━━━━━ READING TEXT

Object of the Invention :
The main object is to synthesise organosiloxanes with cinnamido moiety to provide UV-absorption, cationic centres to provide significant levels of substantivity, conditioning property, water solubility, all useful in functional cosmetics.
Summary of the Invention :
The present invention provides a process for synthesis of cationic organosiloxanes containing cinnamidoalkylamine as represented by Formula I in the accompanying drawing, wherein;

R1, is a substituent, selected from -H, -halo, -OH, -NH2, -NO2, -OCH3, -N(CH3)2, alkyl groups containing from 1 to 6 carbon atoms, alkoxy groups containing from 1 to 6 carbon atoms, alkylamino groups containing from 1 to 6 carbon atoms or N,N-dialkylamino groups containing from 1 to 6 carbon atoms;
R2 is selected from hydrogen and alkyl group containing from 1 to 6 carbon atoms,
R3 and R4 are independently selected from benzyl and alkyl group containing from 1 to 6 carbon
atoms;
z is an integer from 1 to 6;
the counter ion of quaternary ammonium centre is chloride;
comprising steps of
(i) reacting 1.0 mole of a compound of Formula II shown in the accompanying drawing, wherein, R1 is same as that in the compounds of said Formula I, that are being synthesized, and R6 is -OH, -Cl or -O(CH2)PCH3 (p = 0 to 3), with 1 to 3 moles of a compound of Formula III shown in the accompanying drawing, wherein, R2, R3, R4 and z are same as those for the compounds of said Formula I, that are being synthesized, with or without a basic catalyst, with or without a solvent, to obtain a compound of Formula IV, shown in the accompanying drawing, wherein, R1, R2, R3, R4 and z are same as those for the compounds of said Formula I, that are being synthesized, till all of the said compound of Formula II has been reacted; removing the unreacted compound of said Formula III, remaining after the reaction and the solvent to obtain said compound of Formula IV;
(ii) preparation of quaternary ammonium compound of Formula V, by reacting epichlorohydrin (1.0 mole) and cinnamidoalkylamine (1.0 mole) in a solvent such as THF, t-butanol, dioxane at 60 - 80°C under nitrogen till the reaction is complete;
(iii) reacting quaternary compound of Formula V and the commercially available water-soluble dimethicone copolyol of Formula VI in solvent such as /-butanol in the presence of catalyst at 140°C under positive pressure of 1 to 15 kg/cm2 until the quaternary compound is reacted completely.
Detailed Description of the Invention :
The preferred substituents in cationic polymers of Formula I containing cinnamidoalkylamine are as follows;
The ring substituent R1 is selected from H, halo, -OH, -NO2, -OCH3, -N(CH3)2. The substituent on para position is preferred and the most preferred group is -OCH3.

Referring again to Formula I, the amido nitrogen is preferably unsubstituted (R2 is hydrogen). However, the amido nitrogen may contain a substituent, depicted in Formula ,I as R2, which is selected from alkyl groups containing from 1 to 6 carbon atoms.

━━━━━━━━━━

> **TASK REQUIREMENTS**
Repeat word for word the part of the passage on cationic organosiloxanes that opens with "Referring again to" and closes with "6 carbon atoms.". The listing that comes next has no connection to the passage on cationic organosiloxanes.

━━━━━ RECORD EXCERPTS

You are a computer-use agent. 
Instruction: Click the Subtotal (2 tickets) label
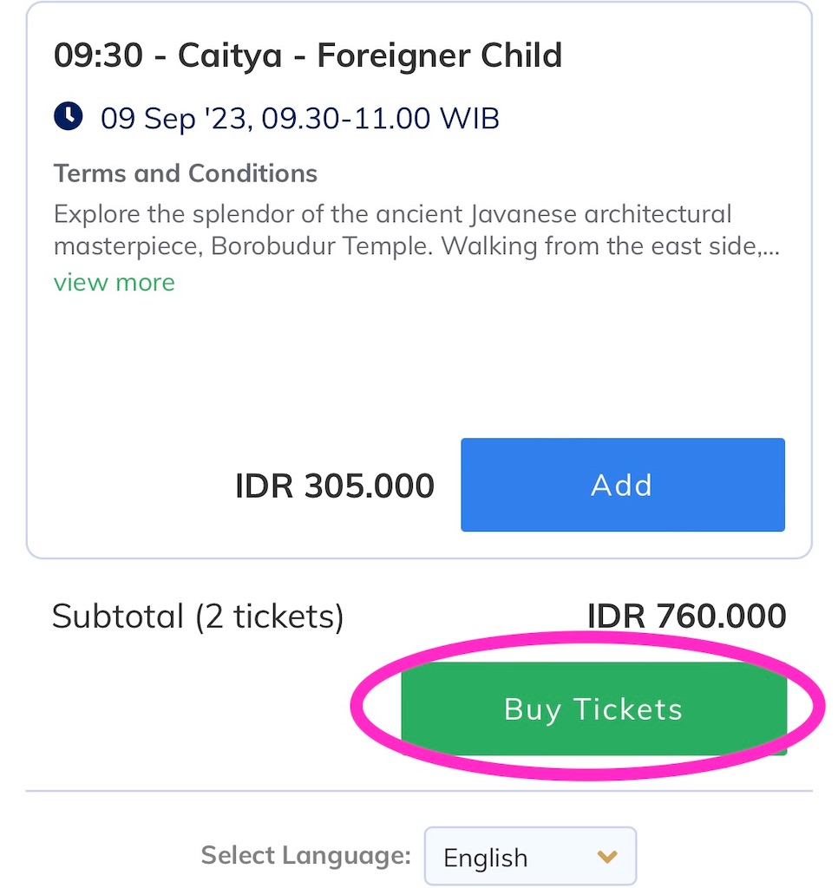[198, 617]
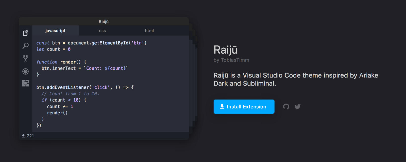Click the Raijū preview window title bar
The width and height of the screenshot is (406, 162).
(x=104, y=22)
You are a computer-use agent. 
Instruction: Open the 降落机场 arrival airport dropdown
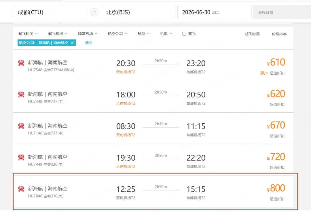click(x=88, y=34)
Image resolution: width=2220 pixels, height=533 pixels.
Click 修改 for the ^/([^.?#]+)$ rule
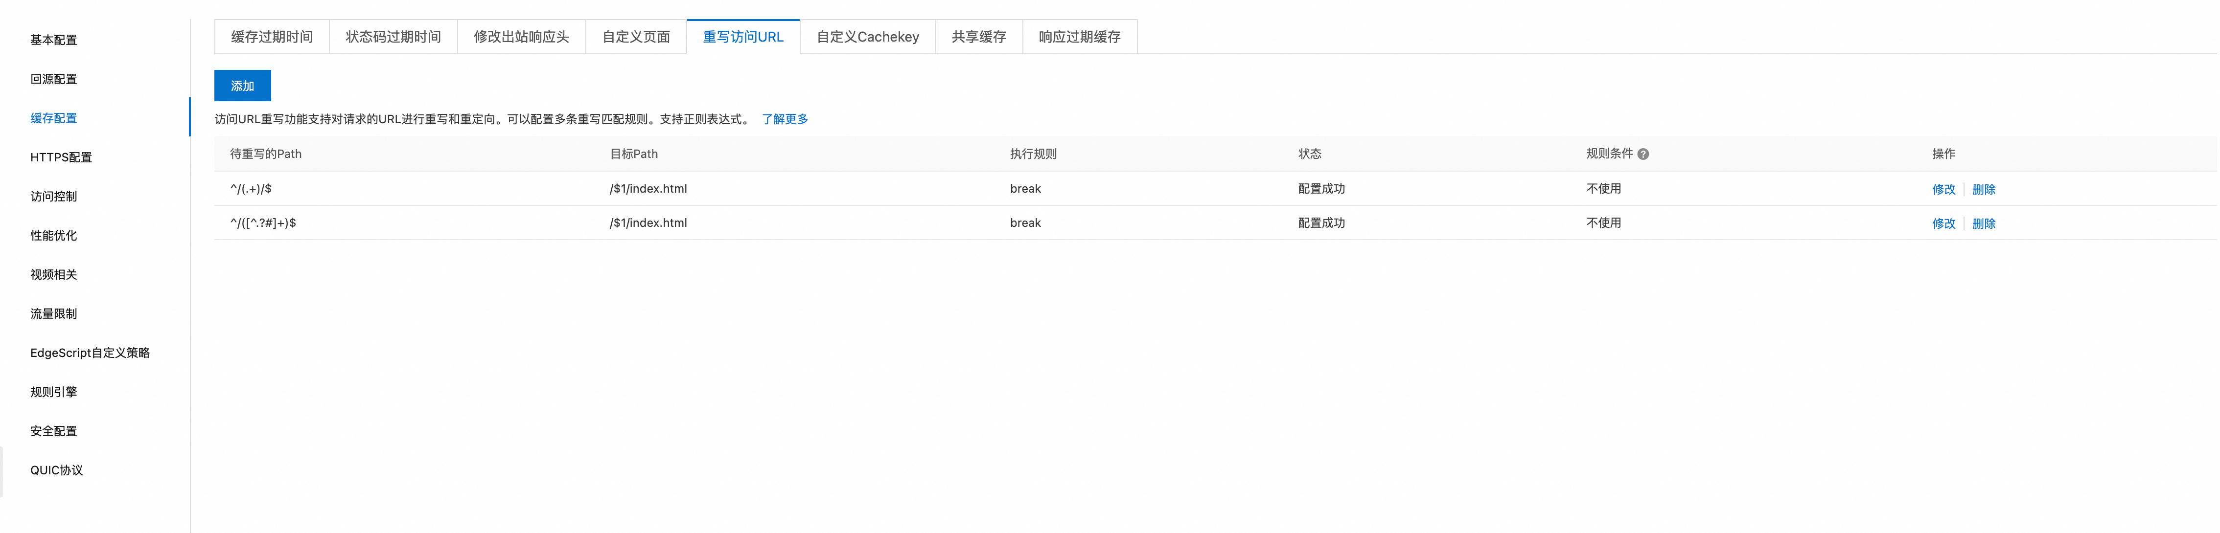pyautogui.click(x=1943, y=224)
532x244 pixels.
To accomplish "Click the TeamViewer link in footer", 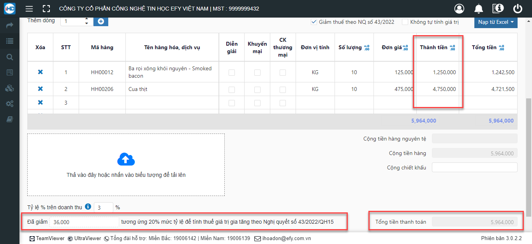I will click(x=47, y=238).
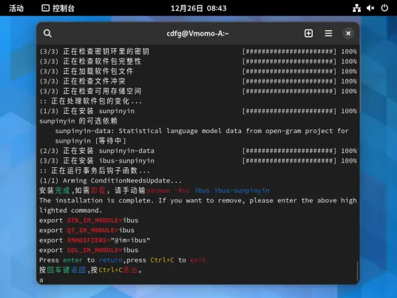The height and width of the screenshot is (298, 397).
Task: Open the terminal search magnifier icon
Action: point(48,34)
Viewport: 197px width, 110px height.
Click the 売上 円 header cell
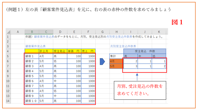pos(88,51)
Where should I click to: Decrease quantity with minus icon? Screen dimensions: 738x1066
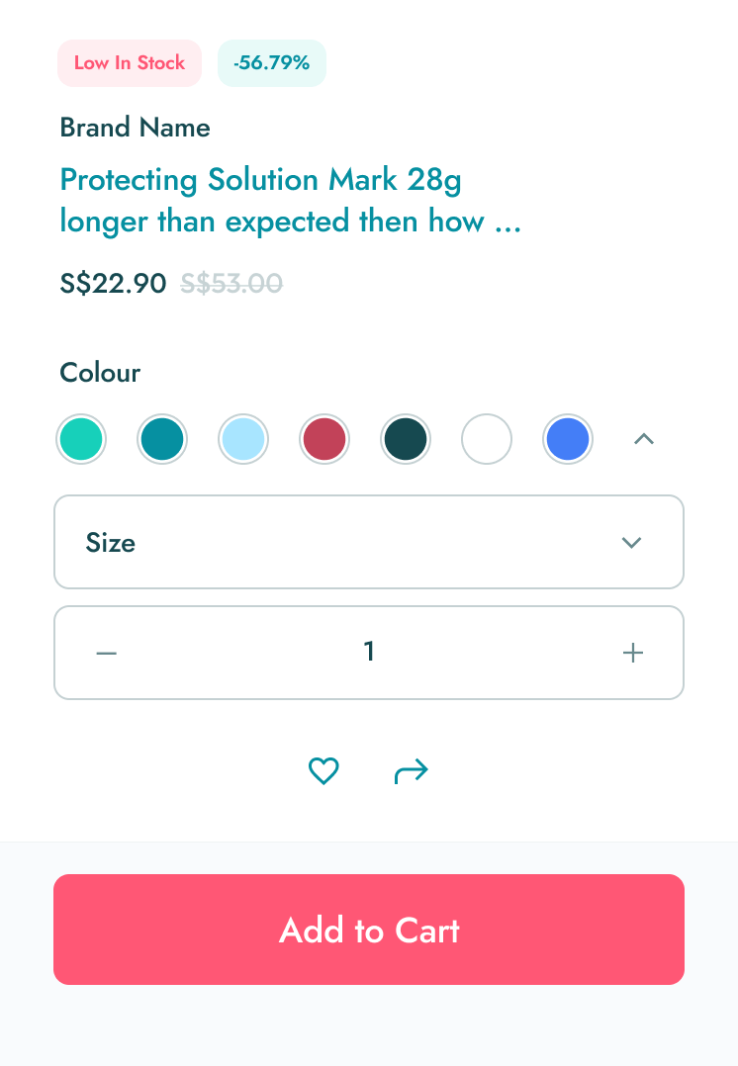click(x=107, y=653)
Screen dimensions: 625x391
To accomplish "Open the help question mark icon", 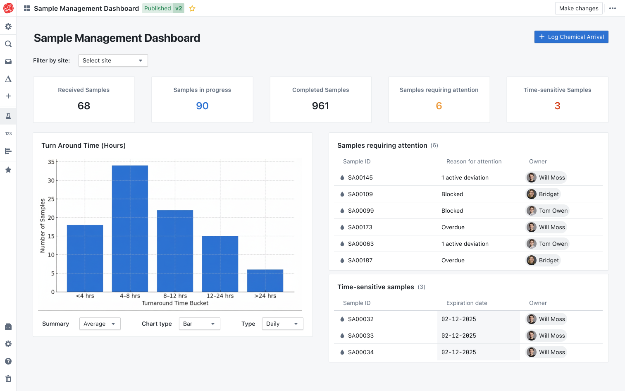I will pos(8,361).
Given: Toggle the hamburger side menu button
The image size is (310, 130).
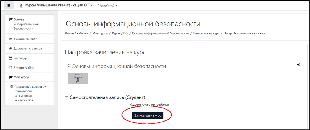Looking at the screenshot, I should tap(9, 6).
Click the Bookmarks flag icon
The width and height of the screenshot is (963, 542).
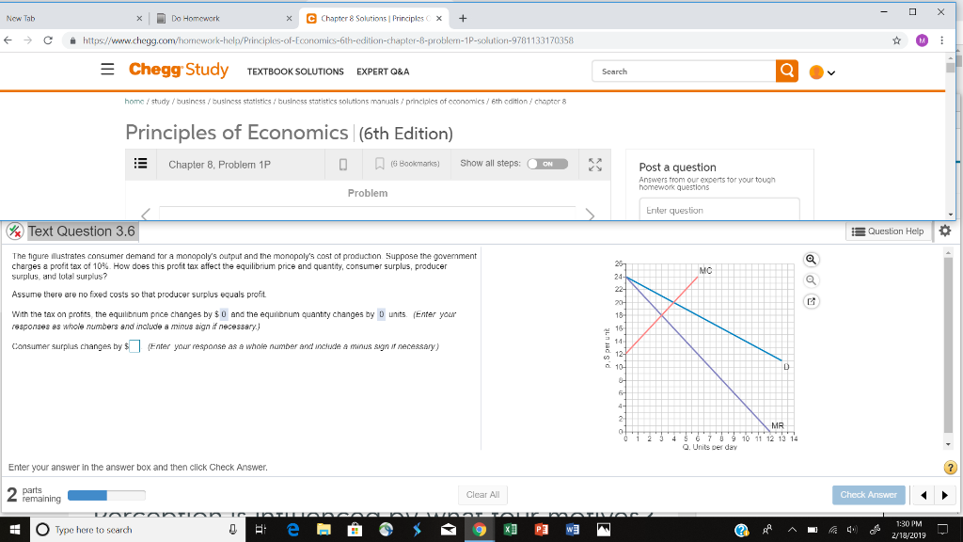tap(380, 164)
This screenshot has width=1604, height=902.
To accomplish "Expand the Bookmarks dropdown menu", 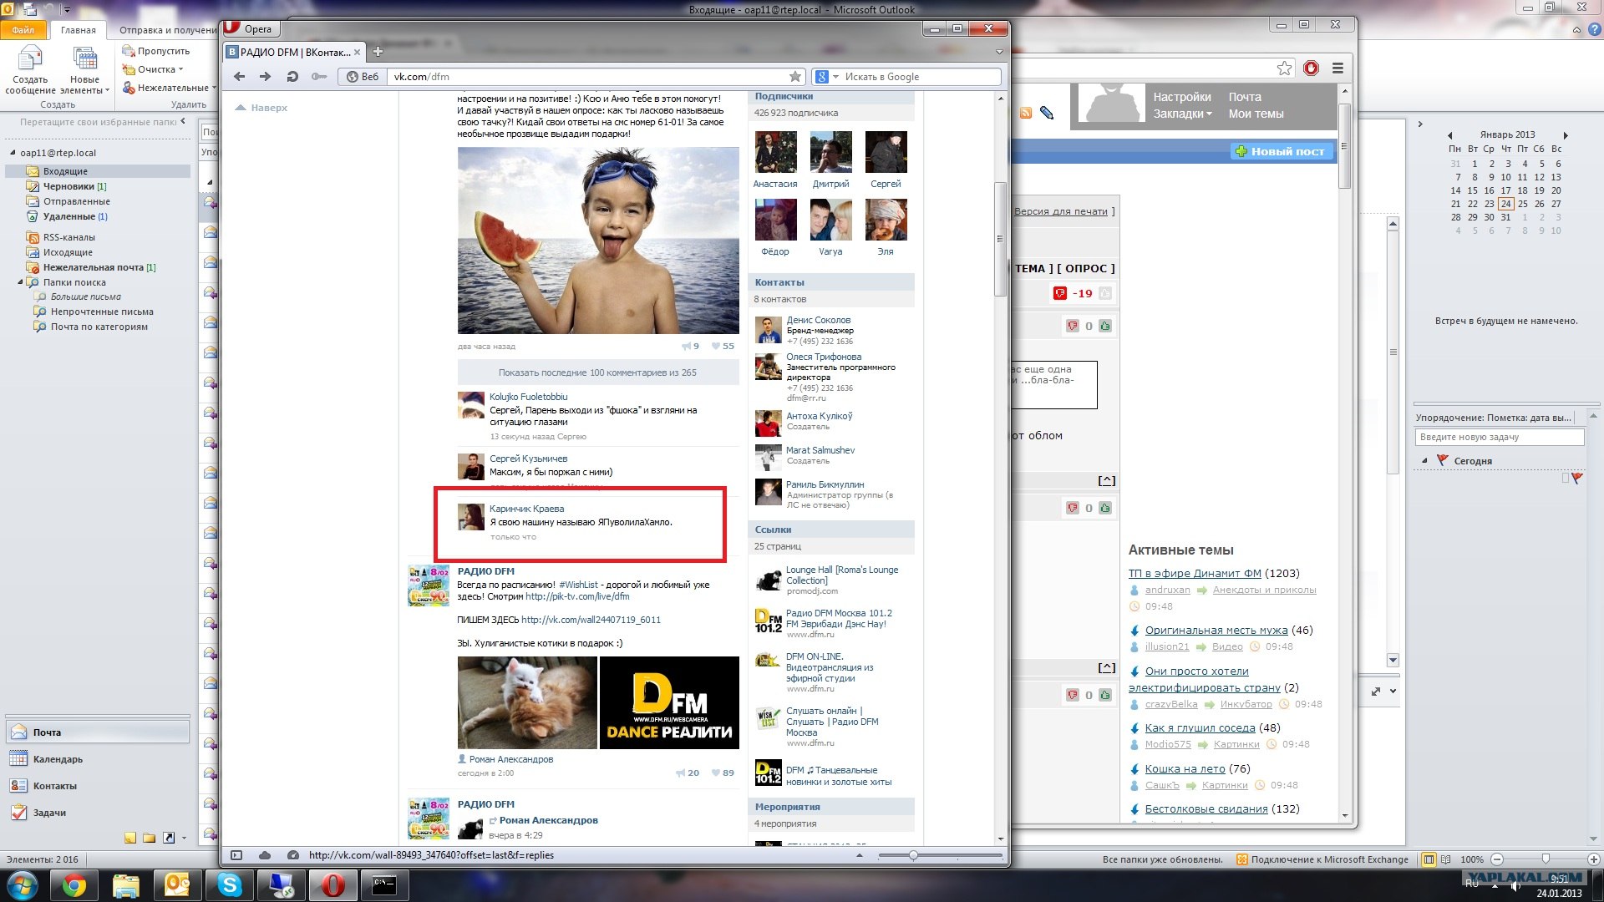I will coord(1182,114).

━━━━━━━━━━

> **ANSWER TO THE EXERCISE**
Referring again to Formula I, the amido nitrogen is preferably unsubstituted (R2 is hydrogen). However, the amido nitrogen may contain a substituent, depicted in Formula ,I as R2, which is selected from alkyl groups containing from 1 to 6 carbon atoms.